I’ve opted for something a little salty today, it’s a play on the traditional Sunday morning cream cheese and lox on a bagel. And, it’s a bit healthier, too. But, don’t worry, it’s equally (if not more) delicious. Today’s Sunday Brunch is lox with homemade cucumber cream spread on warmed pumpernickel bread.
What You’ll Need
4 slices Pumpernickel Bread
1 1/2 Cups Lowfat Greek Yogurt
1 Tablespoon Cream Cheese
Pinch of Sea Salt
Let’s Do It
Chop the cucumber into tiny bits (or put it in the food processor). Then, make your spread simply by mixing the tablespoon of cream cheese with the Greek yogurt, smashed cucumber, lemon juice, fresh pepper, pinch of sea salt, and a bit of fresh dill. Warm the pumpernickel bread in the oven for just a few minutes (or microwave for 20 seconds). Make a light, loose spread on top of the warm pumpernickel, and top with lox and fresh dill.

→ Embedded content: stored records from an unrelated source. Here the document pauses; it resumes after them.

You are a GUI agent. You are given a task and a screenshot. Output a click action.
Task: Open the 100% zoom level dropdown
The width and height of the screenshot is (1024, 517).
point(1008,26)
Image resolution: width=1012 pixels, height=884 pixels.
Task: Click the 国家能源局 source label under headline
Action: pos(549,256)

Lox – This heart healthy food is high in Omega 3 fatty acids, which decrease blood clots that in turn decreases the risk for heart attack or stroke. Lox also has an anti-inflammatory affect, so it’s good for pain and inflammation of the joints.
Greek Yogurt – This creamy alternative to traditional yogurt is also packed with health benefits. It’s lower in carbs and calories, high in calcium which protects our bones and helps the metabolism. It also is good for digestive health and has been considered one of the world’s healthiest foods!
Cucumber – A relative of the pumpkin and zucchini, the cucumber is one of the best known natural diuretics, and helps with kidney and bladder disease. The potassium in the cucumber has is useful in controlling both high and low blood pressure, and even diabetes.